Effect of behaviour change interventions on walking capacity, clinical outcomes, and quality of life in intermittent claudication: insights from the OPTIMA systematic review and meta-analysis

Background/Introduction
Intermittent claudication (IC) significantly impairs mobility and quality of life in individuals with peripheral artery disease. Interventions incorporating behaviour change techniques (BCTs) have been proposed to improve walking capacity and overall well-being in this population. This is a report on the secondary outcomes of a systematic reviews and meta-analyses of BCT-based interventions in individual with intermittent claudication.

Purpose
To evaluate the impact of BCT-based interventions on walking capacity (absolute claudication distance [ACD], initial claudication distance [ICD], six-minute walk test [6-MWT]), clinical outcomes (ankle brachial index [ABI], cardiovascular risks, disease progression, mortality), and quality of life in individuals with IC.

Methods
A systematic search of 11 databases was conducted from inception to November 2022, with alerts of newly published articles until August 2024. Randomised controlled trials (RCTs) comparing BCT-based interventions to SET or non-SET controls were included. Short- (6 months) and medium-term (≥6 months) outcomes were analysed using pairwise random-effects meta-analysis. Mean differences were calculated for continuous outcomes, standardised mean differences (SMD) for multi-measure outcomes, and risk ratios for binary outcomes. Heterogeneity was assessed via forest plots, I², and Tau estimates. Study quality was assessed using the Risk of Bias 2 tool.

Results
Twenty-six RCTs (3,357 participants, mean age 60.3–73.8 years) were included. Walking Capacity: Compared to non-SET interventions, BCT-based interventions improved ACD by 39m (SMD 0.42, 95% CI: 0.22–0.61) and ICD by 73m (SMD 0.54, 95% CI: 0.36–0.72) in the short term.

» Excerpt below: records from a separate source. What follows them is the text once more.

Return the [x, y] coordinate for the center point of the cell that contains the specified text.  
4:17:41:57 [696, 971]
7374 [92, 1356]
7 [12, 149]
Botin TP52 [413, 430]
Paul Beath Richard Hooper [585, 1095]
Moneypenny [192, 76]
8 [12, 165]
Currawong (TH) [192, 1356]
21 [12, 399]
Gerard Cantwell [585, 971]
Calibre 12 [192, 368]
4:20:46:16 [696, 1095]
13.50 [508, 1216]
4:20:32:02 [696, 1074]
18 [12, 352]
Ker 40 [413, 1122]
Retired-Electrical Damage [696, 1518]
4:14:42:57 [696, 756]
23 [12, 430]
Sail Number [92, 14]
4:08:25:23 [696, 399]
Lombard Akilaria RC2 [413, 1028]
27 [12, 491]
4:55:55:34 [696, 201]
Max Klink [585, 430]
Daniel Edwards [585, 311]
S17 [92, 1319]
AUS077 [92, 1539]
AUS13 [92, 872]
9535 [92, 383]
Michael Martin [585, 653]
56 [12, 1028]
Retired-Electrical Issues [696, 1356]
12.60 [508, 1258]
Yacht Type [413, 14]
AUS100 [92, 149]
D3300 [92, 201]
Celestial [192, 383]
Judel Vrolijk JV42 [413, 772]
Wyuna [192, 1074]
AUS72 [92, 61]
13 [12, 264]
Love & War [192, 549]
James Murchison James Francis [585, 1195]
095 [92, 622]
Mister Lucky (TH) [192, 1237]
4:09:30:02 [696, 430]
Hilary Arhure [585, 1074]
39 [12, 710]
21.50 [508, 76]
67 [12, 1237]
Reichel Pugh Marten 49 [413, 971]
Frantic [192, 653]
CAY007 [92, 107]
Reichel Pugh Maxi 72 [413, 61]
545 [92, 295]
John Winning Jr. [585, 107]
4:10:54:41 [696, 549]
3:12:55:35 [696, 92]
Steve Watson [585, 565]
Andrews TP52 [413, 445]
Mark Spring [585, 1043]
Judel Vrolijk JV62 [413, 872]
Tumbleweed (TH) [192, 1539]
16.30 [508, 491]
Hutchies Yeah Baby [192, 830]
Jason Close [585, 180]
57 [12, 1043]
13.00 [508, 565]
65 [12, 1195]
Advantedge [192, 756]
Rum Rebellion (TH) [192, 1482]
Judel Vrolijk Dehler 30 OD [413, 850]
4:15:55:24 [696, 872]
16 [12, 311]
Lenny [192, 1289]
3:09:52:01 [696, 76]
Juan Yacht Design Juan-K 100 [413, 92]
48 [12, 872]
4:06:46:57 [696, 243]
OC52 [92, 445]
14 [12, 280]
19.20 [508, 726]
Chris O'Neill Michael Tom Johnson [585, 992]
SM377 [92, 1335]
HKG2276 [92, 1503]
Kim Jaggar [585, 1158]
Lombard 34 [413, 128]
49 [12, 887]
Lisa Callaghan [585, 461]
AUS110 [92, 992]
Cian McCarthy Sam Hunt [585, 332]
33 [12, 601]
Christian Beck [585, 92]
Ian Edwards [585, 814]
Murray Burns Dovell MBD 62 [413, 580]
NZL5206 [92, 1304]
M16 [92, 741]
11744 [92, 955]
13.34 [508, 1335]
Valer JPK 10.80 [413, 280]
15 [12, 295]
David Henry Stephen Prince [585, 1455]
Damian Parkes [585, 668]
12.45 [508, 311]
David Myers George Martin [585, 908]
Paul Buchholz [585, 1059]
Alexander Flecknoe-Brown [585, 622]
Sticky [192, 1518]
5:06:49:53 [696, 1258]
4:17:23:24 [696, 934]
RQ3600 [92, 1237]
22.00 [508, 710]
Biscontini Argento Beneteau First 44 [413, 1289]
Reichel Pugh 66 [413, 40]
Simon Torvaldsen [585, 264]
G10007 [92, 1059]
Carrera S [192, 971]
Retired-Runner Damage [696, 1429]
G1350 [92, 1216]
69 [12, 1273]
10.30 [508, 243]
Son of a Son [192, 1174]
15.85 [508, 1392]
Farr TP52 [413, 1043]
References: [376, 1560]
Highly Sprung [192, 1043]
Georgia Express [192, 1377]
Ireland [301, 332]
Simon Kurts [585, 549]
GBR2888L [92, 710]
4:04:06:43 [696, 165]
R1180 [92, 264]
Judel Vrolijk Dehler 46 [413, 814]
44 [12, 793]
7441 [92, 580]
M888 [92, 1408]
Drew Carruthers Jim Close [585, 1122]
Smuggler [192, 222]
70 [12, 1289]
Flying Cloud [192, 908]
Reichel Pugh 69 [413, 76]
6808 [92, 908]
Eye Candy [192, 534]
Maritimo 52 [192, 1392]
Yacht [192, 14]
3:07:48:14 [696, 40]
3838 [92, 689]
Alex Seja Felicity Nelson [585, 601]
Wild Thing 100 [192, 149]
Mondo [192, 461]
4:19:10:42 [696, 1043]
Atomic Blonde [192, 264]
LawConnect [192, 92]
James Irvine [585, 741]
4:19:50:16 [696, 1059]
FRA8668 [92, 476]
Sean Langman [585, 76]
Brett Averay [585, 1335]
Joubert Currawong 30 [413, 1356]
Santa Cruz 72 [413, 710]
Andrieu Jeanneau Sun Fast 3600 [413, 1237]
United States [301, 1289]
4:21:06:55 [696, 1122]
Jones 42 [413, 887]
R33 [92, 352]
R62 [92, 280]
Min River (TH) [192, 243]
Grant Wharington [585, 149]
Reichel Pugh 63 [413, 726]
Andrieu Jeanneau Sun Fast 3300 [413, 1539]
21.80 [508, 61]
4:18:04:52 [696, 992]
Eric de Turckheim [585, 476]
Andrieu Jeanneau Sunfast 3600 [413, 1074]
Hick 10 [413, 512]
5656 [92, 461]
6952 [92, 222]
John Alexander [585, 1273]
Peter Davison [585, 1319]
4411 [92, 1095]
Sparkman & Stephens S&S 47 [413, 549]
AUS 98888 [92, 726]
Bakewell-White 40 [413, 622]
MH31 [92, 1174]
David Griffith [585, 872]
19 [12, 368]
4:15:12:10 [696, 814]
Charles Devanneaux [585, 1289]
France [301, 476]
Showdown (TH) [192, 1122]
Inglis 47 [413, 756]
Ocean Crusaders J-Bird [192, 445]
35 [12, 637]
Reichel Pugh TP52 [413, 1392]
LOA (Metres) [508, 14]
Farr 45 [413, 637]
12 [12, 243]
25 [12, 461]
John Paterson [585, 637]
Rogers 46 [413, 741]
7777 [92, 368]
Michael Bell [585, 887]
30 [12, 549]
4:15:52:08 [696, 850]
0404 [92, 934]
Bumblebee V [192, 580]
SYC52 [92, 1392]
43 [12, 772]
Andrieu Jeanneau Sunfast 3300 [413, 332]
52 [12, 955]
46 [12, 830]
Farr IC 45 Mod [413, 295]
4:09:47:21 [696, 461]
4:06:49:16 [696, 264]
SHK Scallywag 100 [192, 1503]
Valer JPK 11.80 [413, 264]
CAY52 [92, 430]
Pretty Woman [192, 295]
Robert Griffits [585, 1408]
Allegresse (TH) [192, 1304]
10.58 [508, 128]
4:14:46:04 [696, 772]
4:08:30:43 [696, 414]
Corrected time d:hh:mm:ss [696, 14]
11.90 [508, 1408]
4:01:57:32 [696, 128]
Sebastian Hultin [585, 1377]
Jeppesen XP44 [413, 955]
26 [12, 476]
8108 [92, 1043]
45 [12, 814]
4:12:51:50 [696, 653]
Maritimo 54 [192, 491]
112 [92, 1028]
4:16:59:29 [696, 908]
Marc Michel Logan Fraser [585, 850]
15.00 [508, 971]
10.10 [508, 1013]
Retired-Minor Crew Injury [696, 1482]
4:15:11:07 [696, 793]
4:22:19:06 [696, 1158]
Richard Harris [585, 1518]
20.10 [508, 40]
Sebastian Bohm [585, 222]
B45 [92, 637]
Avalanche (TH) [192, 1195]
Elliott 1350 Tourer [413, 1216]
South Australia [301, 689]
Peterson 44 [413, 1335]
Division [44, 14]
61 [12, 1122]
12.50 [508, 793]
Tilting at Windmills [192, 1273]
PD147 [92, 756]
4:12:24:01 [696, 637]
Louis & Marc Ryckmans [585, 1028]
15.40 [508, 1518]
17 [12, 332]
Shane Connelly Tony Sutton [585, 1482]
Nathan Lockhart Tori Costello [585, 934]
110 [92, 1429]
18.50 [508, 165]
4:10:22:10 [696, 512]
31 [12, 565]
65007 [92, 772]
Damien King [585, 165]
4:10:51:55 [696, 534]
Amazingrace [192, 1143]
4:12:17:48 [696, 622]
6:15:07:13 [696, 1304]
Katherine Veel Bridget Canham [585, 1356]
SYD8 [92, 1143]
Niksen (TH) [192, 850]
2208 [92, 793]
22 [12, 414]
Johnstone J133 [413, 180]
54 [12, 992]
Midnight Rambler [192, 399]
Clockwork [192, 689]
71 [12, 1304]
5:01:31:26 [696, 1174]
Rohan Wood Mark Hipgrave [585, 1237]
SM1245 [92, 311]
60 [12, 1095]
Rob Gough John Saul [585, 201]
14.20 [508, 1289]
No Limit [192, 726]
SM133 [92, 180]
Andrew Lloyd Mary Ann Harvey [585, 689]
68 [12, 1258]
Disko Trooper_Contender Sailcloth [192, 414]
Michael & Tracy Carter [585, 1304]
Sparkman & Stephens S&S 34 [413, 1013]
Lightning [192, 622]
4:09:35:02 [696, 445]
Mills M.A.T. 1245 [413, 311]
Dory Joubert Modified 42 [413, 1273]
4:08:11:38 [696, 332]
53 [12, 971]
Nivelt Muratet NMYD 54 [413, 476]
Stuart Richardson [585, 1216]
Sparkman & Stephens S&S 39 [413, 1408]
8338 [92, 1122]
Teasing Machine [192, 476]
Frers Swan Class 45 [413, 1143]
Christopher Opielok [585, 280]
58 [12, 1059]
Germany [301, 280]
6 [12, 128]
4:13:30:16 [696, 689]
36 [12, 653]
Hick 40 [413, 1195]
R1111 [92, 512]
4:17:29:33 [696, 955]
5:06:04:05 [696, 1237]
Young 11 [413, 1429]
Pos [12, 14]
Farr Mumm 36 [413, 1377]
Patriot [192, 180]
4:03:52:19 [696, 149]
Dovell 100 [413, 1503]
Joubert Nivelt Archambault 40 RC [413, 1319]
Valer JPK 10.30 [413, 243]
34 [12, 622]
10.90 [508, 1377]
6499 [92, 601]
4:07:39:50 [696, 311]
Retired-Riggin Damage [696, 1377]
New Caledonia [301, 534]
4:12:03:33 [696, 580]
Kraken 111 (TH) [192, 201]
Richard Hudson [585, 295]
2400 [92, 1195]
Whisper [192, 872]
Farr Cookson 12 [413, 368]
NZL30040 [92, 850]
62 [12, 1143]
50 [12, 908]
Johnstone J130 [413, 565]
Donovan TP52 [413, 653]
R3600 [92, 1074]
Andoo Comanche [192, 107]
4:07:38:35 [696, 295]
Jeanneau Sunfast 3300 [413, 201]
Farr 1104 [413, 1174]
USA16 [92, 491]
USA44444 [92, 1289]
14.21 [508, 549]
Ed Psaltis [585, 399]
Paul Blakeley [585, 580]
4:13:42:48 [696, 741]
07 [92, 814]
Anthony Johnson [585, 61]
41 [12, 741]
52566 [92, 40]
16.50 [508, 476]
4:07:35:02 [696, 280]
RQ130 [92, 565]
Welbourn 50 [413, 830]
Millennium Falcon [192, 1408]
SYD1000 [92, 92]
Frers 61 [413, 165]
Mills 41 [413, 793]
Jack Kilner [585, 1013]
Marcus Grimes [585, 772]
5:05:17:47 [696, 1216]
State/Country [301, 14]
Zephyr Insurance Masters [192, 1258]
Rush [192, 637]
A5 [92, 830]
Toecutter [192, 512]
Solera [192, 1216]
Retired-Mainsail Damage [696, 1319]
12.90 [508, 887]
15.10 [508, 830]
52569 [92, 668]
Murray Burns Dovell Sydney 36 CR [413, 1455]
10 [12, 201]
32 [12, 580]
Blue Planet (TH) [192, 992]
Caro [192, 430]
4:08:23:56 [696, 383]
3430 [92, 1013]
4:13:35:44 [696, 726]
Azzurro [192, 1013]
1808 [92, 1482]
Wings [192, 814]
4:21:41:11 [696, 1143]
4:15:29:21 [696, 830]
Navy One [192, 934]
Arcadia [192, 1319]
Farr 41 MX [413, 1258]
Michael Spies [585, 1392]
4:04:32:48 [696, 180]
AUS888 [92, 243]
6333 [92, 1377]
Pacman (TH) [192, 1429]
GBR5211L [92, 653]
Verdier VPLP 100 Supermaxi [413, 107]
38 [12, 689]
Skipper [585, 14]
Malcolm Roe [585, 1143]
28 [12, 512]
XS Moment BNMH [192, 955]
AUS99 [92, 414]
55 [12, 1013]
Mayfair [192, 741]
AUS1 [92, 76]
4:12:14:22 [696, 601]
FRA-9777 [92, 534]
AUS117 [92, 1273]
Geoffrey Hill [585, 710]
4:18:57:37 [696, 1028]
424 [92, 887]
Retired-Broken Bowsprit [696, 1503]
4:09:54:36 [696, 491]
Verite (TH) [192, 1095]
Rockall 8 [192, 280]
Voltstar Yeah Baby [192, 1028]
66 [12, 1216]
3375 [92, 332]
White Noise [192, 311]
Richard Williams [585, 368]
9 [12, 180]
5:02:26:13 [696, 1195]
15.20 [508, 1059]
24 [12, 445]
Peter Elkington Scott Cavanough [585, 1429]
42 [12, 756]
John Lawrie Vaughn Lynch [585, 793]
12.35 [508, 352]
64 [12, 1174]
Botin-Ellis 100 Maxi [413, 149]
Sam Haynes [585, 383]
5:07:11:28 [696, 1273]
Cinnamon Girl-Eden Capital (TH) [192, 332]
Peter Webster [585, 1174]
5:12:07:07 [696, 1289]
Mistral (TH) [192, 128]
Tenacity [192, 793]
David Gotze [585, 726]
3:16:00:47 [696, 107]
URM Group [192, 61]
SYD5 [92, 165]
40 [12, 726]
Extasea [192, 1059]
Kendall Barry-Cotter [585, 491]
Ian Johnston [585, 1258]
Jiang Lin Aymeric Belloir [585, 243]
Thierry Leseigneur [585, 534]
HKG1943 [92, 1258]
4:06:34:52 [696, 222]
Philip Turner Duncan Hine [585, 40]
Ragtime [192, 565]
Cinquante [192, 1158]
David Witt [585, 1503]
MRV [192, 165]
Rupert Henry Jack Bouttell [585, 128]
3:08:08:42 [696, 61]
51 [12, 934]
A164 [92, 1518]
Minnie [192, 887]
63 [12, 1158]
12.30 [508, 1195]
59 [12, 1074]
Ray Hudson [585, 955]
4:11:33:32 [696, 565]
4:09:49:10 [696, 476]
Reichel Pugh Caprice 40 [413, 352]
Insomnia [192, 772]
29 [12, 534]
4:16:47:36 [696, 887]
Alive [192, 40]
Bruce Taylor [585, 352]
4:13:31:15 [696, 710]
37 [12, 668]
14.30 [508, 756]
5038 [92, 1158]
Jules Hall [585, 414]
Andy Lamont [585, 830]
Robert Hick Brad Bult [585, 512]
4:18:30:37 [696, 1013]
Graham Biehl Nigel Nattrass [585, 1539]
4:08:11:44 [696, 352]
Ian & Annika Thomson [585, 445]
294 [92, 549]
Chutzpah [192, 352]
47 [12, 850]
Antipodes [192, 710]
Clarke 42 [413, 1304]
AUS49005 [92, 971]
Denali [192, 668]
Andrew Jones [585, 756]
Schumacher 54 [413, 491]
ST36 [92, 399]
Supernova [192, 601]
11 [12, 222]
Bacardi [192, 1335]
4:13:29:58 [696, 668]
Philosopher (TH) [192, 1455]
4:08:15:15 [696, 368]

Medium-term gains were 16m (ACD) and 32m (ICD). 6-MWT improved by 26m (95% CI: 6–46) in the short term, though medium-term results were inconclusive. Compared to SET, BCT-based interventions were less effective for ACD (SMD -0.43, 95% CI: -0.82 to -0.03), while effects on ICD and 6-MWT were inconclusive. Clinical Outcomes: Limited data prevented definitive conclusions on ABI, cardiovascular risk, or disease progression. One study reported no adverse cardiovascular events; mortality outcomes were unreported. Quality of Life: Compared to non-SET interventions, eight RCTs showed mixed health-related quality of life (HRQoL) results, with unclear short-term effects (SMD 0.17, 95% CI: -0.05–0.39) and minimal medium-term impact (SMD 0.08, 95% CI: -0.03–0.19). Disease-specific QoL improved modestly in both short-term (SMD 0.31, 95% CI: 0.13–0.50) and medium-term (SMD 0.32, 95% CI: 0.14–0.50).

Conclusion(s)
BCT-based interventions improve ACD, ICD, and disease-specific QoL compared to non-SET controls in individuals with IC but are less effective than SET for ACD in the short term, with mixed results for ICD, 6-MWT, and QoL. Further research should explore how BCTs can best integrate and complement SET in the management of IC.